• _Tarefas a executar_:
- 1) Responda com base no trecho sobre os próprios defeitos:
(a) Que tipo de aflição se recomenda diante das imperfeições?
(b) De que modo se deve fugir do mal?
(c) Que livro bíblico é citado, e com qual referência?
- 2) No trecho sobre os próprios defeitos, relacione os adjetivos que qualificam a aflição recomendada e o propósito de emenda.
- 3) Continue o trecho sobre os próprios defeitos a partir do ponto em que ele termina.

• _Trecho de origem_:
· · ·

5. Suportar os próprios defeitos com uma aflição tranquila e corajosa
“Não vos aflijais nem vos admireis de
sentir ainda vivas em vossas almas as imperfeições que me contastes;
porque, ainda que seja necessário combate-las e detestá-las para que
assim possais retificá-las, não é bom que vos aflijais dessa forma tão
inquieta, mas sim que tenhais uma aflição corajosa e tranquila, que vos
inspire um propósito firme e seguro de emenda”.
“É preciso fugir do mal? Pois fujamos,
mas calmamente e sem perturbações. Se assim não for pode acontecer que,
fugindo, acabemos por cair e por dar ocasião ao inimigo… Até na
penitência há de haver sossego e serenidade. Eis que a minha amaríssima
amargura está em paz, diz Isaías (Is 38,17)”. “Só o pecado deve
aborrecer e afligir; e mesmo ele, no extremo da sua amargura, ainda
deveria fazer despontar uma santa e consoladora alegria”.

· · ·

Trechos de dados
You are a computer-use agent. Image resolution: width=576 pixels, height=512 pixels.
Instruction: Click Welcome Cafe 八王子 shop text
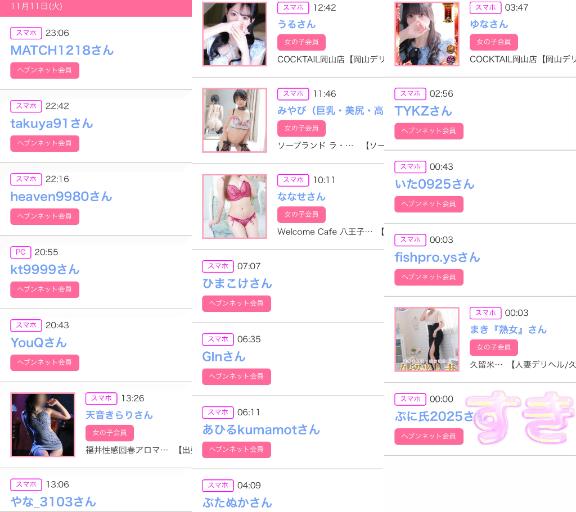pos(325,232)
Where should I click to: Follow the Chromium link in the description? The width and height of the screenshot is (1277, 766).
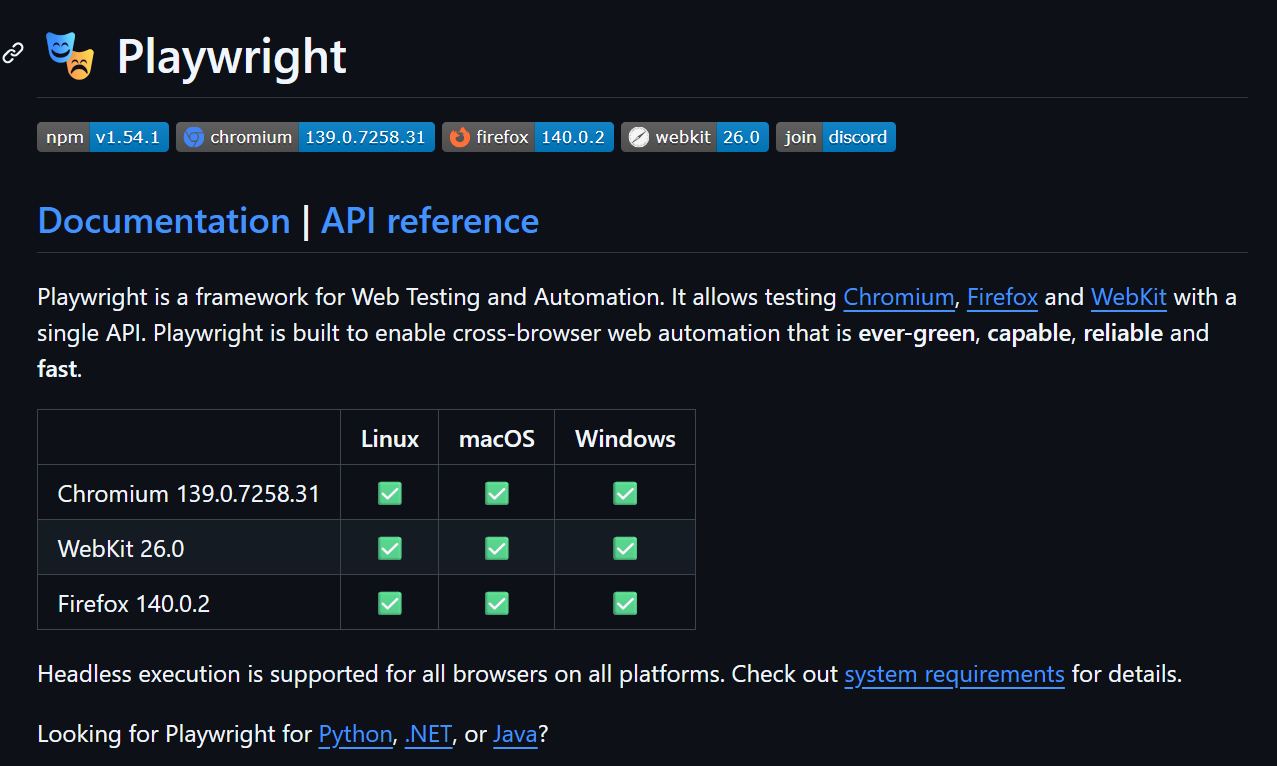point(898,297)
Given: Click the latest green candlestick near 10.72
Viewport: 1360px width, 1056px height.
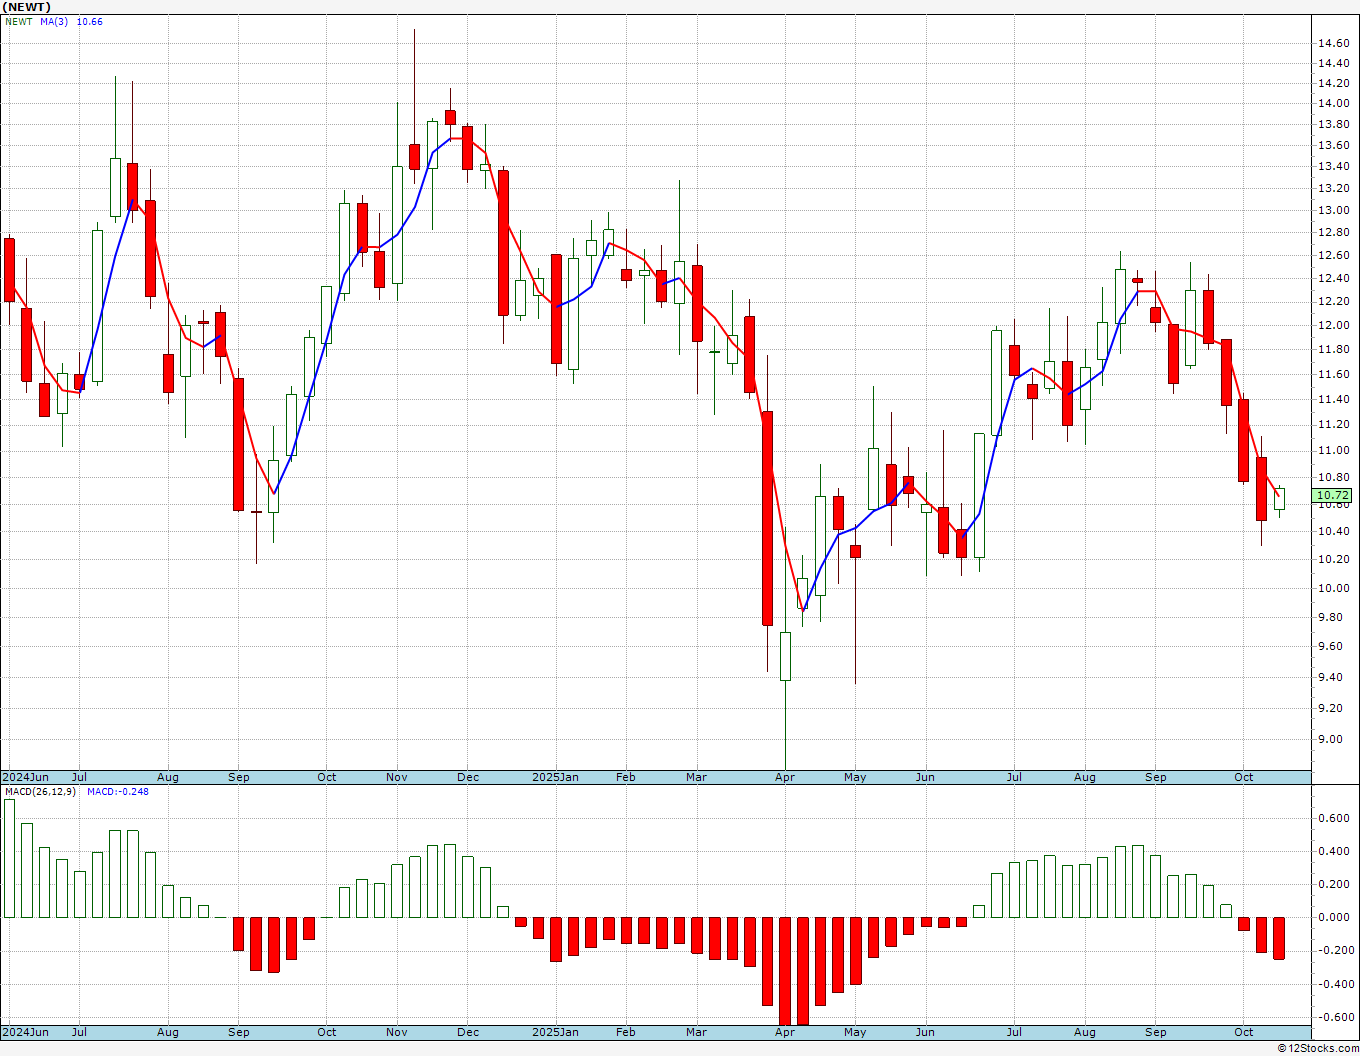Looking at the screenshot, I should coord(1279,498).
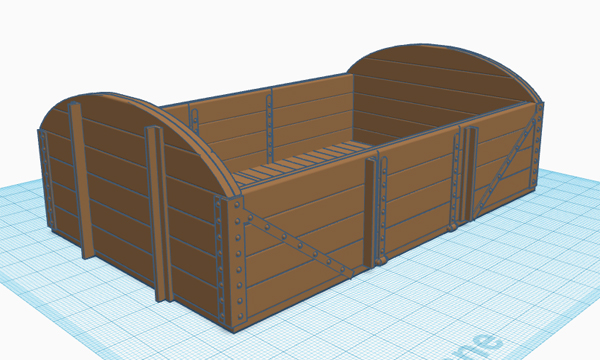This screenshot has width=600, height=360.
Task: Click the diagonal riveted strap on near side
Action: tap(298, 243)
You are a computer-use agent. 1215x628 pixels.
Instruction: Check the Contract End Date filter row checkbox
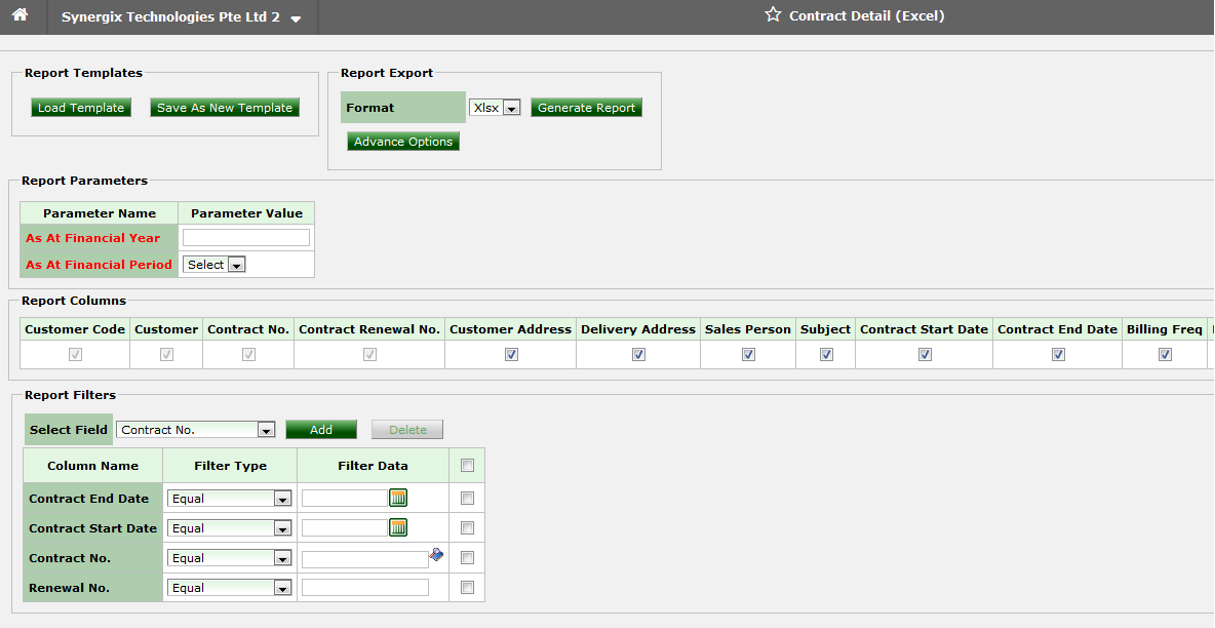(466, 497)
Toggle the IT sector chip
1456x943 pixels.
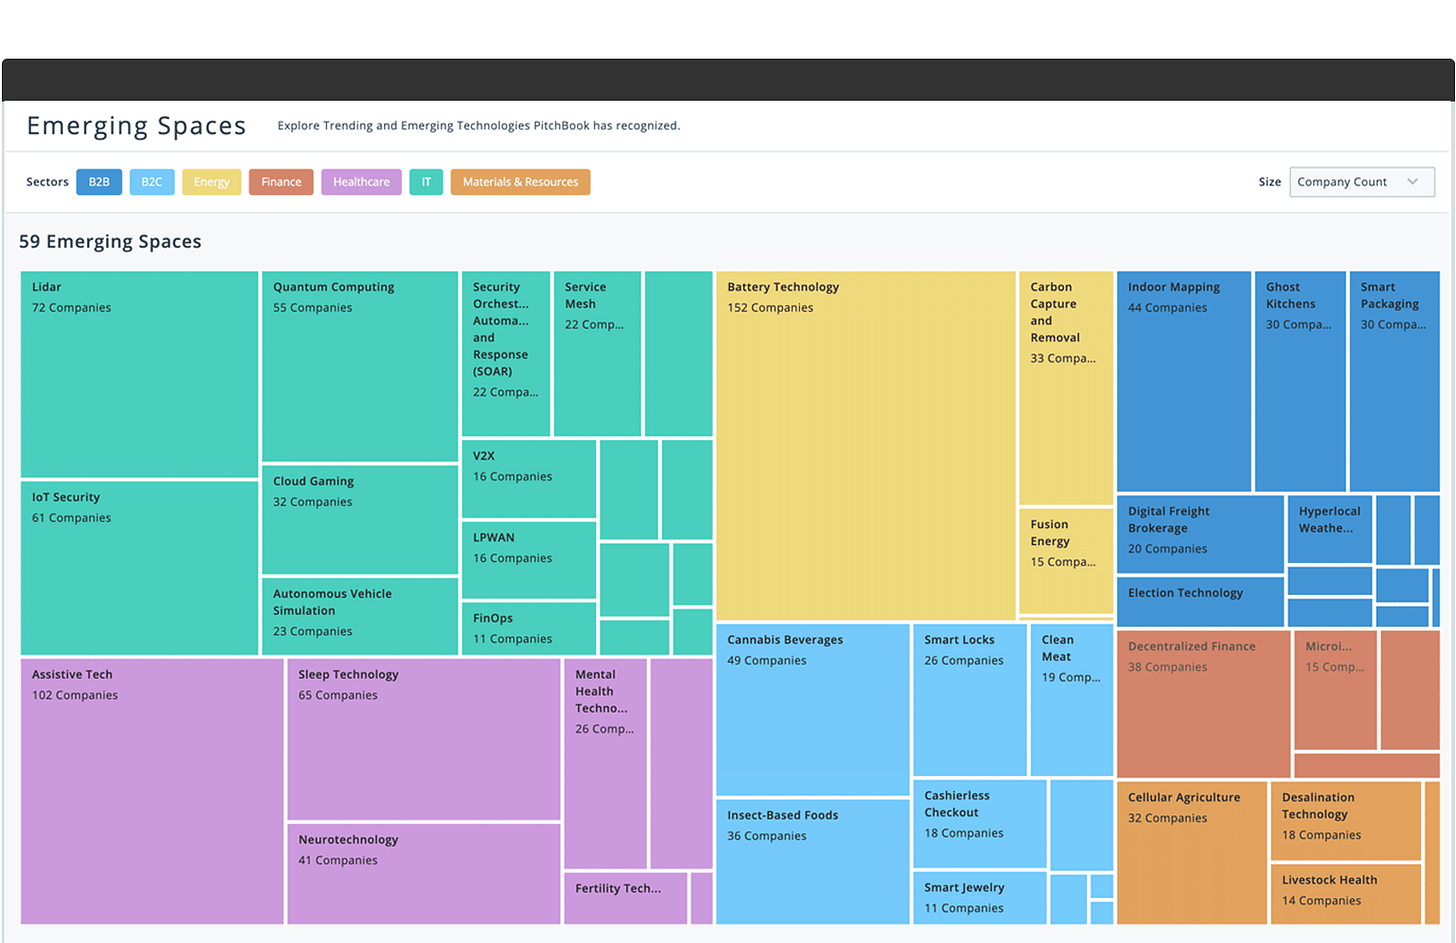point(426,182)
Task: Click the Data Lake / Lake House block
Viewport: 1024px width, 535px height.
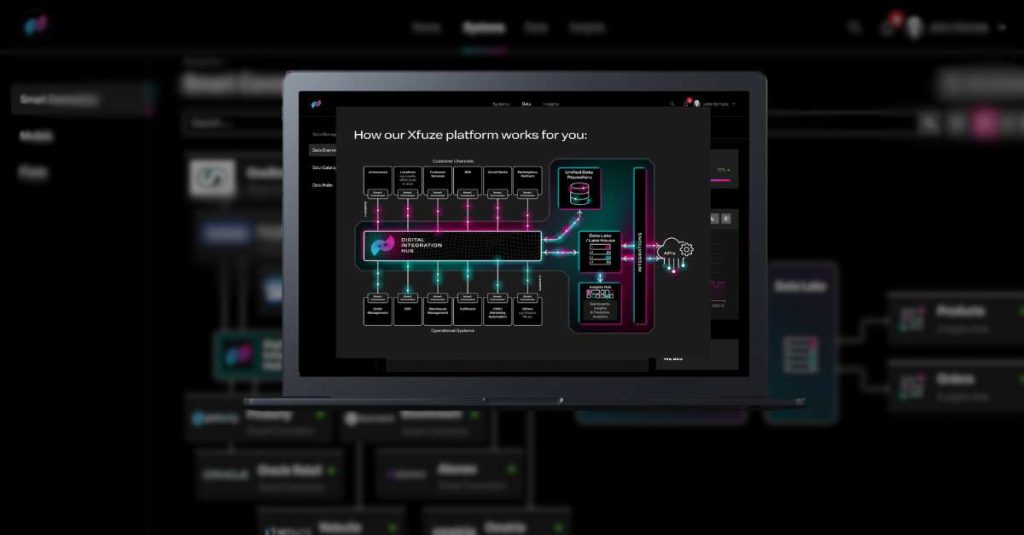Action: tap(603, 250)
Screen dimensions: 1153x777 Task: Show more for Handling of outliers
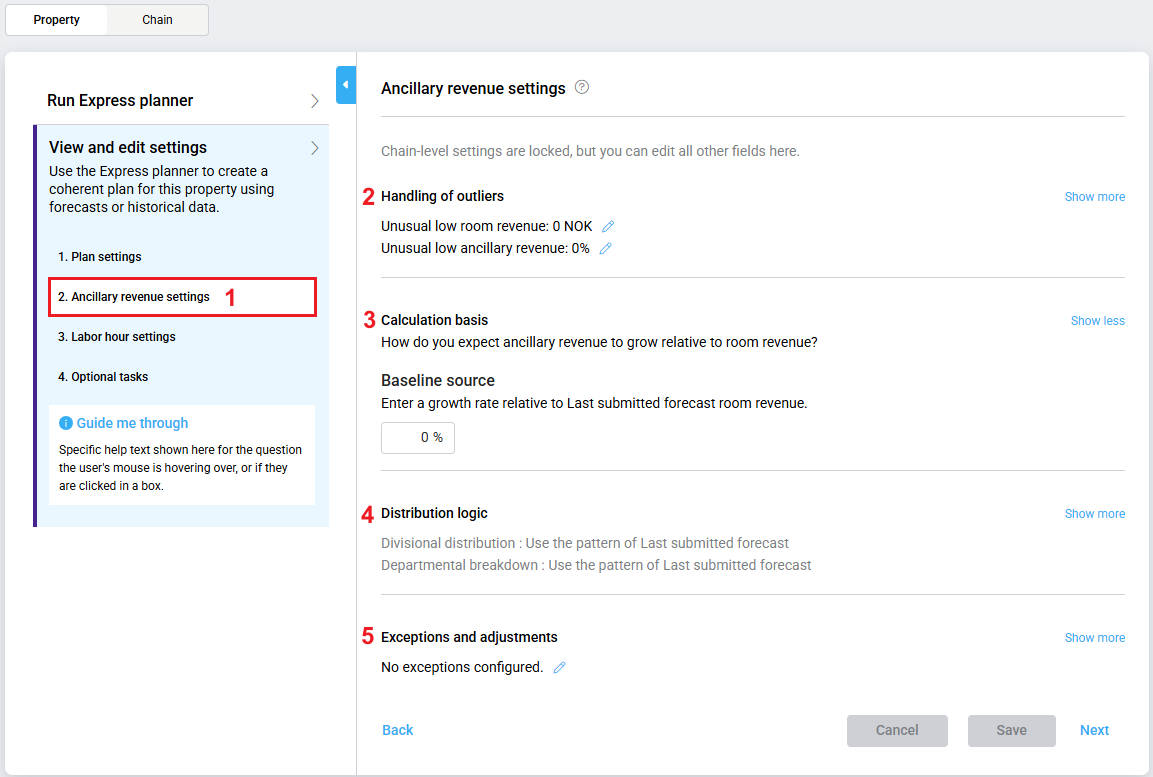[1094, 197]
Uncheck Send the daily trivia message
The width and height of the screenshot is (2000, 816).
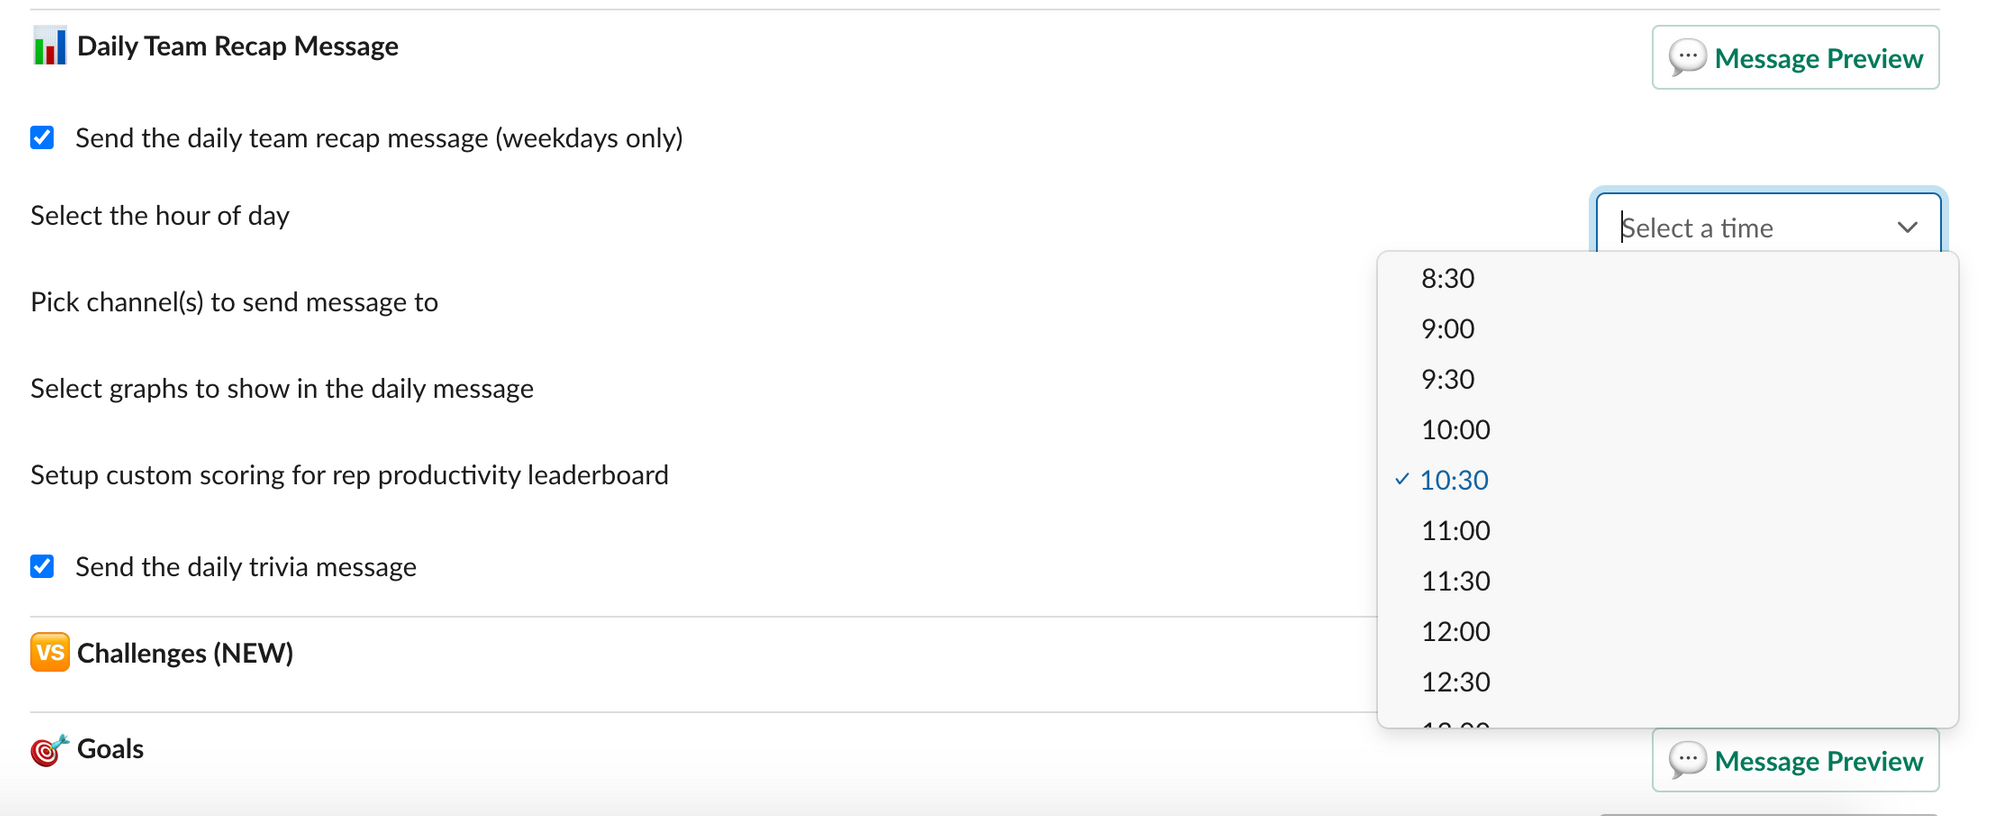tap(42, 566)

· · ·

• _Respostas às tarefas_:
- 1)
(a) Uma aflição corajosa e tranquila.
(b) Calmamente e sem perturbações.
(c) Isaías, com a referência Is 38,17.

- 2)
Aflição: corajosa, tranquila.
Propósito de emenda: firme, seguro.

- 3)
“Quem vive em Deus nunca se entristece, a
não ser por ter oferecido a Deus; mas a sua tristeza está alicerçada
numa profunda, tranquila e serena humildade e submissão, após a qual se
levanta pela bondade divina por uma doce e perfeita confiança, sem pesar
nem mágoa”.
“Em suma palavra: não vos aborreceis ou,
pelo menos, não vos perturbeis por vos terdes perturbado, não vos
abaleis por vos terdes abalado, não vos inquieteis por vos terdes
inquietado por causa desses impulsos incômodos; mas retomai o domínio do
vosso coração e colocai-o suavemente nas mãos de Nosso Senhor”.
“Dominais e refreais o quanto puderes o vosso coração, até ficardes em
paz com vós mesmo, ainda que vos saibais miserável…”.
“Sempre que virdes o vosso coração
amargurado, limitai-vos simplesmente a apanhá-lo com a ponta dos dedos,
não de punho fechado, bruscamente. É necessário ter paciência consigo
mesmo e afagar o coração, animando-o; e quando ele estiver muito
inquieto, é preciso segurá-lo como a um cavalo desembestado, firmemente,
sem o deixar correr à solta atrás dos sentimentos”.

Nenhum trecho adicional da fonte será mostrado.